Bryan Beaudreault created HBASE-27170:
-----------------------------------------

             Summary: Potential ByteBuffAllocator leak results in exhaustion of 
pool
                 Key: HBASE-27170
                 URL: https://issues.apache.org/jira/browse/HBASE-27170
             Project: HBase
          Issue Type: Bug
    Affects Versions: 2.4.6
         Environment: 2.4.6 with backported patches (can list if desired). 
Running with temurinjdk11.0.12+7
            Reporter: Bryan Beaudreault


Recently I started testing out BucketCache on some of our new hbase2 clusters. 
When BucketCache is enabled, it causes all disk reads to use ByteBuffAllocator 
in an attempt to avoid heap allocations. Without BucketCache enabled, even with 
ByteBuffAllocator enabled it will not be used for disk reads.

At first this was amazing, we had close to 0% heap allocations which 
drastically reduces CPU and GC time. Over time I noticed that the 
ByteBuffAllocator pool filled up, and at that point all allocations come from 
the heap and our heap allocation % goes to 100%.

We were using default max buffer count, which was 4096 for a smaller host and 
7680 for a larger one. At first I figured we just needed more buffers, so I 
upped it to 120k. It took longer, but still eventually exhausts the pool.

This does not cause an OOM, because I made sure to allocate enough direct 
memory for max buffer count * buffer size (65k). It just causes the 
usedBufCount to exceed maxBufCount, resulting in 100% heap allocations going 
forward. It never recovers from this state until the server is restarted.

Some early observations:
 * Running a major compaction causes a drastic up-tick in used buffers. Major 
compacting a 1.5GB region could easily expand the usedBufCount by ~10,000. Most 
of those are never recovered. I could keep compacting the same region over and 
over, each time increasing the usedBufCount by 5000-15000.
 * Despite usedBufCount increasing, direct memory usage largely does not 
increase. This indicates to me that the DirectByteBuffers are being reclaimed 
by GC, but the Recycler is not being called.
 ** This was confirmed with a heap dump, which showed really no obvious leak in 
the typical sense. There were very very few DirectByteBuffers with capacity 
66560.
 * Enabling BucketCache triggers use of ByteBuffAllocator, but I don't think 
it's related to the actual problem. First of all, compactions skip the cache so 
that would be odd. Secondly, I disabled hbase.block.data.cacheonread and all 
other CacheConfig, so the BucketCache is going unused (0 bytes used) and the 
problem still persists.

Digging deeper, I instrumented ByteBuffAllocator in two ways:
 # I added some trace loggings in getBuffer() and putbackBuffer() so I could 
see the number of allocations, returns, pool size at the time, and a stacktrace.

Exercises:
1 > Decide whether each statement agrees with the ByteBuffAllocator bug report: (a) after the max buffer count was raised to 120k, the pool was still eventually exhausted; (b) exhausting the pool caused an OOM; (c) the server returns to normal on its own some time after the pool fills up. Answer each with yes or no, quoting the deciding words of the report.
2 > Please output the part of the ByteBuffAllocator bug report starting at "We were using" and ending at "usedBufCount by 5000-15000.", with no changes.
The lines that come next are separate material, unrelated to the ByteBuffAllocator bug report.

Stored dataset items:
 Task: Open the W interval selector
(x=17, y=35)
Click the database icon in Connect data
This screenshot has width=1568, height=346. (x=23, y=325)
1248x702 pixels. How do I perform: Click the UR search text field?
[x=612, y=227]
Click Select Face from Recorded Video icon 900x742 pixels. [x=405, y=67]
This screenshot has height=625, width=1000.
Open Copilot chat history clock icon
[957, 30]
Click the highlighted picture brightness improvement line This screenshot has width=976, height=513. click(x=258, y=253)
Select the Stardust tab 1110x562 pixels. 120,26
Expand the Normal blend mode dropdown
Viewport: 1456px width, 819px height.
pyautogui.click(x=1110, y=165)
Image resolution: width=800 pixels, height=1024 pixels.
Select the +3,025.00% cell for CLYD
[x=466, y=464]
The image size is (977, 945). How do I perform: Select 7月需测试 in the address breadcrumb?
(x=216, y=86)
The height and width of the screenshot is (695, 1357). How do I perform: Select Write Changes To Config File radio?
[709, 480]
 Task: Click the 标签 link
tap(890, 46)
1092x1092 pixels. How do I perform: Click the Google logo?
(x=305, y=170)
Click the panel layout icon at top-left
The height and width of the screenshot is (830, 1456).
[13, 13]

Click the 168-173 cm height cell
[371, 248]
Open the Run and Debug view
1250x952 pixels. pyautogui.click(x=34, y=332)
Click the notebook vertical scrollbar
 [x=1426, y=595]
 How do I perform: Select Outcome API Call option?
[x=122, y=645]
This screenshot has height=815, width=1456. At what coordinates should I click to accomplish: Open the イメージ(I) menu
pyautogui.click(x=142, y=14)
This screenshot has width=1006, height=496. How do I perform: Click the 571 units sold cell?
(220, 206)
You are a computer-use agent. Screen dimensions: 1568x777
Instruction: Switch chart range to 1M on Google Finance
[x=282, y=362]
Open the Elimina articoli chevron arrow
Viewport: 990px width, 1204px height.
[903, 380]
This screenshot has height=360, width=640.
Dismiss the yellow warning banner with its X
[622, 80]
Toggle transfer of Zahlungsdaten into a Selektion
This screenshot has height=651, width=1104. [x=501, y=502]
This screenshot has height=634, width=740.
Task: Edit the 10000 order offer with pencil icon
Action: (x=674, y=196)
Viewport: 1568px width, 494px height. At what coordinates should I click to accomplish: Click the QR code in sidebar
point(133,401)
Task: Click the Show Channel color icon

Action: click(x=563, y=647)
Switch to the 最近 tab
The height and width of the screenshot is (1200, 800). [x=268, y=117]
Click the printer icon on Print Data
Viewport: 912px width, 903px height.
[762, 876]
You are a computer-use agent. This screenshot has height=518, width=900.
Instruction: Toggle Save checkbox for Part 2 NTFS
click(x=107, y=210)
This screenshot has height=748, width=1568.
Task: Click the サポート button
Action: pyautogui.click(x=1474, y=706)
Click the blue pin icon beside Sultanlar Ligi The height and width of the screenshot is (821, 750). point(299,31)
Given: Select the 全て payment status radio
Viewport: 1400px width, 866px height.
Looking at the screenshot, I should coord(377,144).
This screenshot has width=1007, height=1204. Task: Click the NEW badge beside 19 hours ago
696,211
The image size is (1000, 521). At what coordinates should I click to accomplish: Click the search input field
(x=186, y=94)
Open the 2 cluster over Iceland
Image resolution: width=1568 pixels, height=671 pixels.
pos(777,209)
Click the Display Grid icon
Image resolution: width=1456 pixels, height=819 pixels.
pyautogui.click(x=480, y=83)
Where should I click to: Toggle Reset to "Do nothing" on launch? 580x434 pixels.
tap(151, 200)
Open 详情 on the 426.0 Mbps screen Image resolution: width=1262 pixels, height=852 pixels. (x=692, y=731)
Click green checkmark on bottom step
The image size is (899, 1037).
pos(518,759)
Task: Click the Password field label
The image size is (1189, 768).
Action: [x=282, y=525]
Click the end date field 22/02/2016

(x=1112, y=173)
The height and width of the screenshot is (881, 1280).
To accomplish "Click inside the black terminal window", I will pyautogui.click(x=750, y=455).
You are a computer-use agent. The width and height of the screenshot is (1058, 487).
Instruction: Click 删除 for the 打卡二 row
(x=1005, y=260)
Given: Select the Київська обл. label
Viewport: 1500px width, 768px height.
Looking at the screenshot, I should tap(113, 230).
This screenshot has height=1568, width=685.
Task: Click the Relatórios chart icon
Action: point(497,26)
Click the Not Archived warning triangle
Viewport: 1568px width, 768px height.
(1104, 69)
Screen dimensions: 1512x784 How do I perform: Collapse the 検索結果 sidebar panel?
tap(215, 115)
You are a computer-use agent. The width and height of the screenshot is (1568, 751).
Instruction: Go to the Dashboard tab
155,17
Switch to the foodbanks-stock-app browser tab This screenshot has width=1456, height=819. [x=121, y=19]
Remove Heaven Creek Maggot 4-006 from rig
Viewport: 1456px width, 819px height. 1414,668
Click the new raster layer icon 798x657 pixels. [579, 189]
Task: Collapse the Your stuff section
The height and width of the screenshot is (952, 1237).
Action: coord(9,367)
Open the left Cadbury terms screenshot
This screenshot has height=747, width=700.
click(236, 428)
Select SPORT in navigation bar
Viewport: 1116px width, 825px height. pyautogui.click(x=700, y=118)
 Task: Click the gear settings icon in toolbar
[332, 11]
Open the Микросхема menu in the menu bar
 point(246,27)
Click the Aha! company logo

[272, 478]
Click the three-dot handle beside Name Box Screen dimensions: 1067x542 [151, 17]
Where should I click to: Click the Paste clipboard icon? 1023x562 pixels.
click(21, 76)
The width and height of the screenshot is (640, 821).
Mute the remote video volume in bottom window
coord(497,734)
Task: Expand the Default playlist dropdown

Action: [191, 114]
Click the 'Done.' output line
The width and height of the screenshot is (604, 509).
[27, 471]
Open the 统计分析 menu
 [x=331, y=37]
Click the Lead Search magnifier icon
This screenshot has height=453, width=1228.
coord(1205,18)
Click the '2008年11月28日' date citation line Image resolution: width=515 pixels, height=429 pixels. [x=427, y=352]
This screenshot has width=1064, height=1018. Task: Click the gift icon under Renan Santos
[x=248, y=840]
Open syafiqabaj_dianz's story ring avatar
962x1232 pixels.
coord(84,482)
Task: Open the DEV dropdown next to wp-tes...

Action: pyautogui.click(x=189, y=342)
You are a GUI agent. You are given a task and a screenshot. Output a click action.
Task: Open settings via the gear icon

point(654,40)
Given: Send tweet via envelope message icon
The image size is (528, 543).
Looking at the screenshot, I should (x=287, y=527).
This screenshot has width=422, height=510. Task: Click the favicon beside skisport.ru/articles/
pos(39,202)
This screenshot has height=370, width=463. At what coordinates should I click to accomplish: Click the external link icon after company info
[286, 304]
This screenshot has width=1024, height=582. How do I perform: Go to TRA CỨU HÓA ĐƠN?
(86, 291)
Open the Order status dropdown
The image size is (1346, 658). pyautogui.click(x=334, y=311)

Exercise responses:
1 >
(a) Yes: "It took longer, but still eventually exhausts the pool."
(b) No: "This does not cause an OOM"
(c) No: "It never recovers from this state until the server is restarted."

2 >
We were using default max buffer count, which was 4096 for a smaller host and 
7680 for a larger one. At first I figured we just needed more buffers, so I 
upped it to 120k. It took longer, but still eventually exhausts the pool.

This does not cause an OOM, because I made sure to allocate enough direct 
memory for max buffer count * buffer size (65k). It just causes the 
usedBufCount to exceed maxBufCount, resulting in 100% heap allocations going 
forward. It never recovers from this state until the server is restarted.

Some early observations:
 * Running a major compaction causes a drastic up-tick in used buffers. Major 
compacting a 1.5GB region could easily expand the usedBufCount by ~10,000. Most 
of those are never recovered. I could keep compacting the same region over and 
over, each time increasing the usedBufCount by 5000-15000.